The IDSA could have avoided antitrust scrutiny if it had opened its panel to include divergent viewpoints.  Divergent viewpoints are the basis for treatment options.  Think of the surgeon, the radiologist, and the endocrinologist differing viewpoints on treating prostate cancer.  What if the surgeon had monopoly power and excluded radiologists, endocrinologist, and internists from providing treatment options of radiation therapy, hormone therapy or watchful waiting?  While this might increase the jurisdictional and professional turf of surgeons, it would harm their competitors and prostate patients because it would take away treatment options and the exercise of clinical judgment.  Yet this is what the IDSA has done with its restrictive guidelines and exclusionary conduct.   It has taken away the treatment options for patients—and many patients fail to improve under the IDSA guidelines—and left them with a handful of ashes.  It has also driven out competitors, physicians who provide treatment alternatives to these patients.

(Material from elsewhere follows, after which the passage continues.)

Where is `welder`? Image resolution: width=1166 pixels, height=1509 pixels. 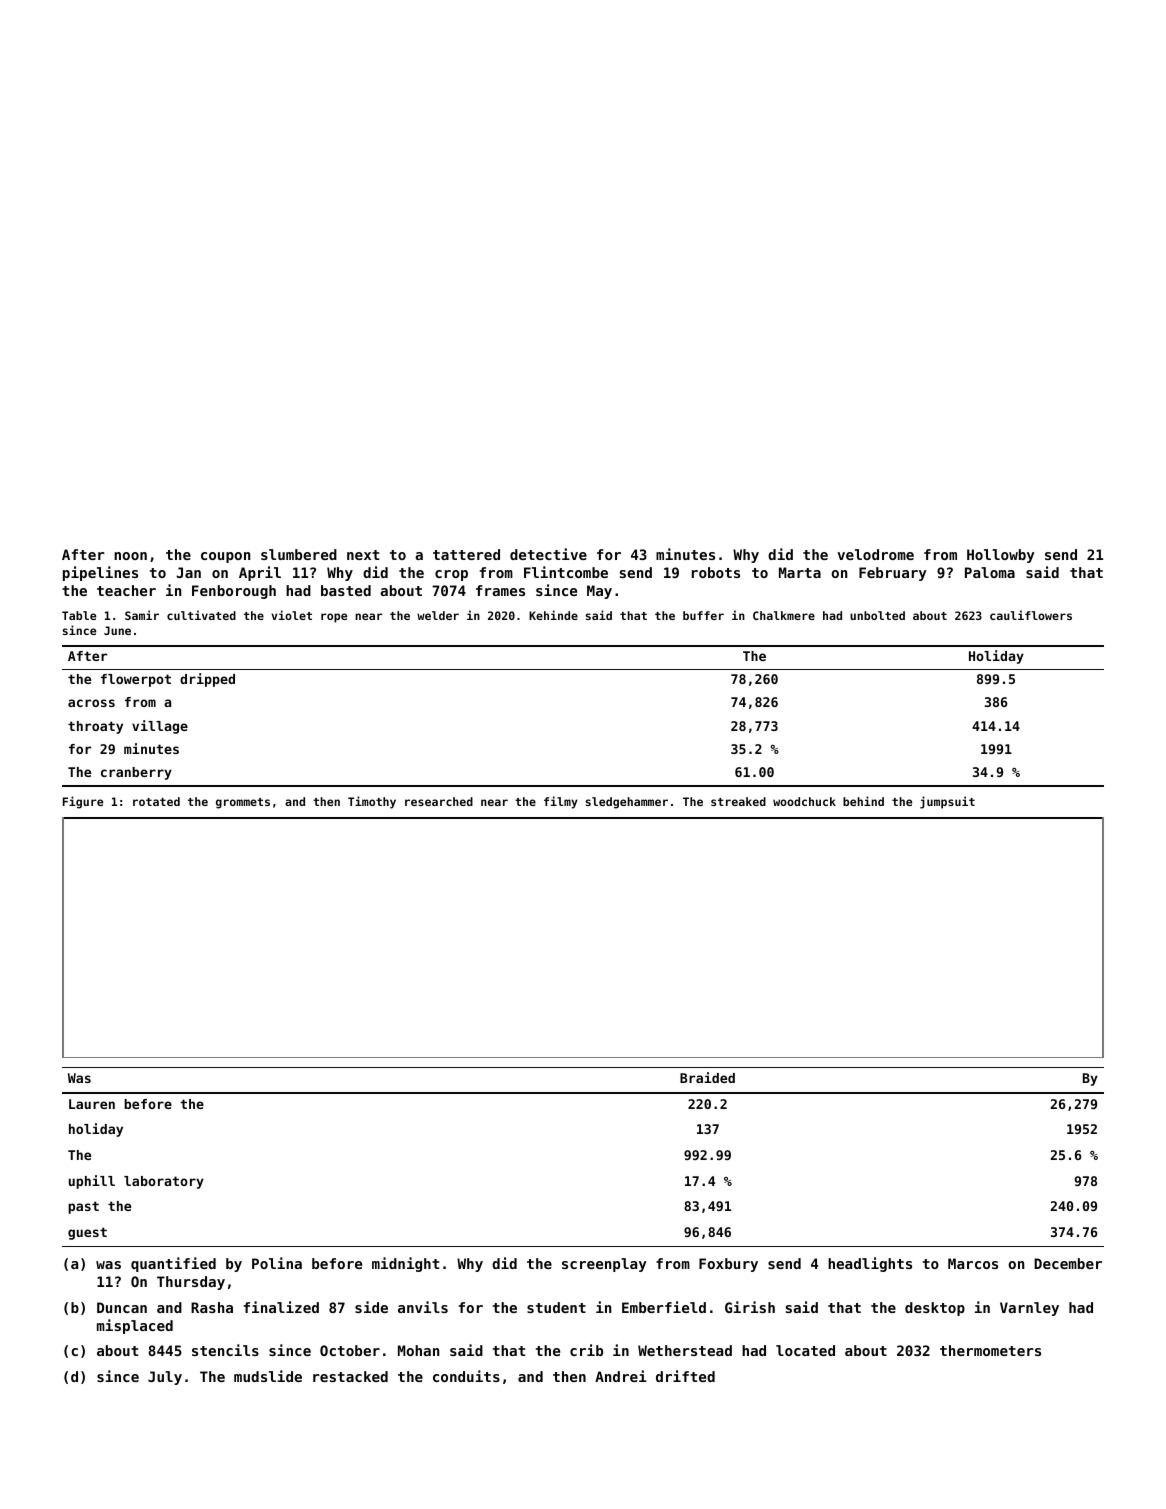 welder is located at coordinates (438, 615).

The fact that most of the IDSA recommendations (38 of 71) are based on no more than the “expert opinion” of a stacked panel underscores how important it is to have diversity on guidelines panels and to recognize treatment options and the role of physician judgment in providing individualized patient care.   It is a misuse of evidence-based medicine to cloak the “opinion” of the panel as “science”.  And, it is wrong for a subspecialty, like the IDSA, to place protection of its professional territory above the concerns and welfare of patients by refusing to have a diverse panel or provide treatment options.